This program takes a word frequency list as input and outputs the frequency spectrum.
input
text.wfl: a word frequency list with columns labeled Word and Frequency
options
-e: input does not have .wfl extension
-m: input does not have a header
output
text.sum: summary statistics:
N: N (number of tokens)
K: K (Yule's charactistic constant)
D: D (Simpson's diversity index)
V: V (number of types)
V1: V(1,N) (number of hapax legomena)
V2: V(2,N) (number of dis legomena)
V3: V(3,N) (number of tris legomena)
V4: V(4,N) (number of types with frequency 4)
V5: V(5,N) (number of types with frequency 5)
R: R (Guiraud's constant)
W: W (Brunet's constant)
S: S (Sichel's constant)
H: H (Honore's constant)
C: C (Herdan's constant)
E: E (sample entropy)
lM: mu (mean log frequency)
lSt: sigma (standard deviation of log frequency)

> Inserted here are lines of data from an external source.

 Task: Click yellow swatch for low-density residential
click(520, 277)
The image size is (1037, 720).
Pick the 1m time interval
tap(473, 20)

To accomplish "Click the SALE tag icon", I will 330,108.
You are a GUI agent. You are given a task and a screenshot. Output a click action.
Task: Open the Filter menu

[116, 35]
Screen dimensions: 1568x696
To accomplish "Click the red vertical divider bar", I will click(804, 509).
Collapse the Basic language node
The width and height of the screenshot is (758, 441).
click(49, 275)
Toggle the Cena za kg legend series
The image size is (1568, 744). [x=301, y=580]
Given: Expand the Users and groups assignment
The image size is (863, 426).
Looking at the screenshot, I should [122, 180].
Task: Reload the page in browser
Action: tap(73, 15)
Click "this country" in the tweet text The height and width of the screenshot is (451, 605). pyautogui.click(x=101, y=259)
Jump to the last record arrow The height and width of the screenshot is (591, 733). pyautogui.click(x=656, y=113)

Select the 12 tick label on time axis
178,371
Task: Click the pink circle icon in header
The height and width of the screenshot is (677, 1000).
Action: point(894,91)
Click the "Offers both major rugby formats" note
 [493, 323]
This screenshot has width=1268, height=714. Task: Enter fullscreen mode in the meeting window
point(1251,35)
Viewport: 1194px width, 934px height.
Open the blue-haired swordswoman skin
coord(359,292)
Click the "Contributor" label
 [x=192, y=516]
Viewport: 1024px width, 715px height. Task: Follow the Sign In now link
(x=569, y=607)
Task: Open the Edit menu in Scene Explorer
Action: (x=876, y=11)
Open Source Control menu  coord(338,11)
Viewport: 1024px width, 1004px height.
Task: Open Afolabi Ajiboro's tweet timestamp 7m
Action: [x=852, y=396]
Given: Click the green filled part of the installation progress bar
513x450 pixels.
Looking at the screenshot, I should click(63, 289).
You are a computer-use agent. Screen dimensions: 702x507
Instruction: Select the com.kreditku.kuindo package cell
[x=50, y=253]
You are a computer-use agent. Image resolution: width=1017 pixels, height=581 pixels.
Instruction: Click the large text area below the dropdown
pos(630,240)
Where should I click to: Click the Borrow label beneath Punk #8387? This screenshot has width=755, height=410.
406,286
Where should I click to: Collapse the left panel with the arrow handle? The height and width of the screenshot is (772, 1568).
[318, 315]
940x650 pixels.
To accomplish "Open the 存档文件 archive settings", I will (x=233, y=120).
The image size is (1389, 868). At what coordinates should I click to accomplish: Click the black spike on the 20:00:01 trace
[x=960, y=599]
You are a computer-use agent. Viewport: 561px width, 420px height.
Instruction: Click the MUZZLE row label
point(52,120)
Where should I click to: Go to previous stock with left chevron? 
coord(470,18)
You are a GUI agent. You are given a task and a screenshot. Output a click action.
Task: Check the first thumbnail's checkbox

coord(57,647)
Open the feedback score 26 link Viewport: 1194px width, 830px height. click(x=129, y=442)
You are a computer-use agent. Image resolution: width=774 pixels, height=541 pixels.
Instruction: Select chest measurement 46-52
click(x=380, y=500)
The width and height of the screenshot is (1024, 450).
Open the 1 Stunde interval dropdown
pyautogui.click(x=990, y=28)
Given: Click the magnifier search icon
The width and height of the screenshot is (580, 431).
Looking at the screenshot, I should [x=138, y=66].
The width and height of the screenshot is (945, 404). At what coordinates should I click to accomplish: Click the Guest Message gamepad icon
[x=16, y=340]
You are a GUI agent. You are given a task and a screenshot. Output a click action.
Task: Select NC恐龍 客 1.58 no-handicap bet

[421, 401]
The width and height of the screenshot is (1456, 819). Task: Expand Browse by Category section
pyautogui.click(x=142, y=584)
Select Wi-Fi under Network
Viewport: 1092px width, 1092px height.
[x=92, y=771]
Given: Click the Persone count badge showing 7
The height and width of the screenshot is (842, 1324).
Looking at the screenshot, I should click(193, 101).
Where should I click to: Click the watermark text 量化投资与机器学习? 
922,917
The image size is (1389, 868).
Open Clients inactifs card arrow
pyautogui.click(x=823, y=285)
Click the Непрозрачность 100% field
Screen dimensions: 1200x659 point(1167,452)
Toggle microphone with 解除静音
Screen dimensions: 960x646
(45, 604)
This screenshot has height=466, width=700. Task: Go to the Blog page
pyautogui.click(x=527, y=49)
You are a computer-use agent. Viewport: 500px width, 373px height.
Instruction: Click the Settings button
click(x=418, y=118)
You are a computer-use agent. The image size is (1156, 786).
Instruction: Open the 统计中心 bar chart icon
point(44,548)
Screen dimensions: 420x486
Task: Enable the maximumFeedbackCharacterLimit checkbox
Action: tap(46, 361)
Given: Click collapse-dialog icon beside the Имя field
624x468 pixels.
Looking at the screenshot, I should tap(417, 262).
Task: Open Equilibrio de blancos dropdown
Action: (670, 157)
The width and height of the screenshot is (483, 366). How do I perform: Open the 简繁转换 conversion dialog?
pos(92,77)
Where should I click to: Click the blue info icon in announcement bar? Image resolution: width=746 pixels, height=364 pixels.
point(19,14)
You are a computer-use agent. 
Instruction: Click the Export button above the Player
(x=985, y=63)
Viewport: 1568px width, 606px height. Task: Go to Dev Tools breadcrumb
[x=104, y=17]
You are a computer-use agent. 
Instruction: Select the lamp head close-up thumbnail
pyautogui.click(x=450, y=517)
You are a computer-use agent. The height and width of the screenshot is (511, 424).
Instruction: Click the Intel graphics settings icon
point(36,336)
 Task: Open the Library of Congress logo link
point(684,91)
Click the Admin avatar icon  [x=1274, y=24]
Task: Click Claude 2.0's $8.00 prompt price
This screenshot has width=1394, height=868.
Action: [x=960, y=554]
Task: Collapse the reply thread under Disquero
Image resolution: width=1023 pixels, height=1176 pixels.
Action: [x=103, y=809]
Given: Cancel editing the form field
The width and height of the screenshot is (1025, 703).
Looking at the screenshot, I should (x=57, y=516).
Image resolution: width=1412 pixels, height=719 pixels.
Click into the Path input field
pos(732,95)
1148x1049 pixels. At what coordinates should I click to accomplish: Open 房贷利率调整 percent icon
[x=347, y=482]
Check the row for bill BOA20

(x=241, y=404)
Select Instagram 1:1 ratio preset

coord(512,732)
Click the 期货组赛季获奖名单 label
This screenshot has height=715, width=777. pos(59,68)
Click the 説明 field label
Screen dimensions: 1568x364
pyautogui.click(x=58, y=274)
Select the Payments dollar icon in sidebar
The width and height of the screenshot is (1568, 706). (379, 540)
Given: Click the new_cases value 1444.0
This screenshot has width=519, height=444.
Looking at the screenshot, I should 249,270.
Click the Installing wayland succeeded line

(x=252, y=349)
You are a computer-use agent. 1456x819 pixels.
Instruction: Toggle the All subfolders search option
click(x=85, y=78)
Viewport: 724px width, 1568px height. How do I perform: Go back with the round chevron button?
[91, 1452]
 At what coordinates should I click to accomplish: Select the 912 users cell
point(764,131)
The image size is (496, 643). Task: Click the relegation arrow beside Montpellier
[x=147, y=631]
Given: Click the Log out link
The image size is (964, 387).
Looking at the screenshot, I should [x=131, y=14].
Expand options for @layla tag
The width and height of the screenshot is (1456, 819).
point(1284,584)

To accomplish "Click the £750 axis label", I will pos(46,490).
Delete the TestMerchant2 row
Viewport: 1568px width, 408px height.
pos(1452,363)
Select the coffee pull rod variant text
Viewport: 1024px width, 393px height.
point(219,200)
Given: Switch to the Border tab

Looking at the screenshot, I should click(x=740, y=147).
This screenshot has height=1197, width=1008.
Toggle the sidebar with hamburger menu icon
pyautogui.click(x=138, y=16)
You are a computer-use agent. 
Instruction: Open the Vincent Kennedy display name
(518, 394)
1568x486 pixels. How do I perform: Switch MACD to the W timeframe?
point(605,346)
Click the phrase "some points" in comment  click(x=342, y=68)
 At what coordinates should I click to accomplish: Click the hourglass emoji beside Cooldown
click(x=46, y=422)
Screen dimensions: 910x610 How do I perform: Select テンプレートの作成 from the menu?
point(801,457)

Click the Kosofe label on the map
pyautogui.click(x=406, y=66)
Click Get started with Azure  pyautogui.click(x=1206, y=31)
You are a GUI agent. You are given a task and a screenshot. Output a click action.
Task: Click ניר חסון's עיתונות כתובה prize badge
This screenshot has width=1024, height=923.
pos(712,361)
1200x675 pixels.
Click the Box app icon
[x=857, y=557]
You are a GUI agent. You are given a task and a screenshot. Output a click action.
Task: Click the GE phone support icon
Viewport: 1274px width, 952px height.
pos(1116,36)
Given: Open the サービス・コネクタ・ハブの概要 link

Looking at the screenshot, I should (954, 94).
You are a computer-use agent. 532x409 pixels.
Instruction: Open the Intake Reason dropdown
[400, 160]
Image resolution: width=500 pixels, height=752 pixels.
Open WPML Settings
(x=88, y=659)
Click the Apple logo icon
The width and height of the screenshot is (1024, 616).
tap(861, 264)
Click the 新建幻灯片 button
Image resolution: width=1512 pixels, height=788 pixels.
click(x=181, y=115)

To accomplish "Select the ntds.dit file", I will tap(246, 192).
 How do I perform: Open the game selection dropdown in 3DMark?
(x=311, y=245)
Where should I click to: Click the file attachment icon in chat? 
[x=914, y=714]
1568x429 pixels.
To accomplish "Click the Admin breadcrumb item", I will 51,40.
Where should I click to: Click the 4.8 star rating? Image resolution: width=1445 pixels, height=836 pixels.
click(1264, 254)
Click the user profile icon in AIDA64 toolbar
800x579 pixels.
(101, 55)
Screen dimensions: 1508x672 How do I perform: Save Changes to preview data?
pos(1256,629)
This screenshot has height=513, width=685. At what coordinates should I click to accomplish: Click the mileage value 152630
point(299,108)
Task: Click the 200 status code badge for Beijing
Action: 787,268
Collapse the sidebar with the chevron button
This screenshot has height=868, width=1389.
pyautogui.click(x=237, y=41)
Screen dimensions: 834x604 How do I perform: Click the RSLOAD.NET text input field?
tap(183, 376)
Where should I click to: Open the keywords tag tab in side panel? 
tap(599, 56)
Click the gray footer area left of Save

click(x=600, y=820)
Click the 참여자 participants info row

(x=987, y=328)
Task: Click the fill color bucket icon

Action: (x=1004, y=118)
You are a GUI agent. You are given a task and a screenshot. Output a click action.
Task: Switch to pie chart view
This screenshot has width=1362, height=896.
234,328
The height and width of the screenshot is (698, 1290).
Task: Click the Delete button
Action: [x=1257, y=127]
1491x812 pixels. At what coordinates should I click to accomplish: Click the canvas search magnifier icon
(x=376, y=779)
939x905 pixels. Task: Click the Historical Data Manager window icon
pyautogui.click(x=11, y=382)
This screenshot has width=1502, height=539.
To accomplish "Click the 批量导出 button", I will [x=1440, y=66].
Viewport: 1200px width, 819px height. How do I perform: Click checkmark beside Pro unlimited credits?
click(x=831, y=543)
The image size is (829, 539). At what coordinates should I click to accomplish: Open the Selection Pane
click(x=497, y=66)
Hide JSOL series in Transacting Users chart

b: b (parameter of Sichel's model)
c: c (parameter of Sichel's model)
a1: alpha(1,N) (relative number of hapax legomena)
Z: Z (parameter of extended Zipf's law)
fa: not implemented (available in the input file)
fthe: not implemented (available in the input file)
sLmean: sample mean of lognormal model
sLstdev: sample standard deviation of lognormal model
text.spc: the frequency spectrum
m: the frequency rank m
Vm: V(m,N), the number of words with frequency m
technical details
The maximum number of different word types that can be accomodated is 40000.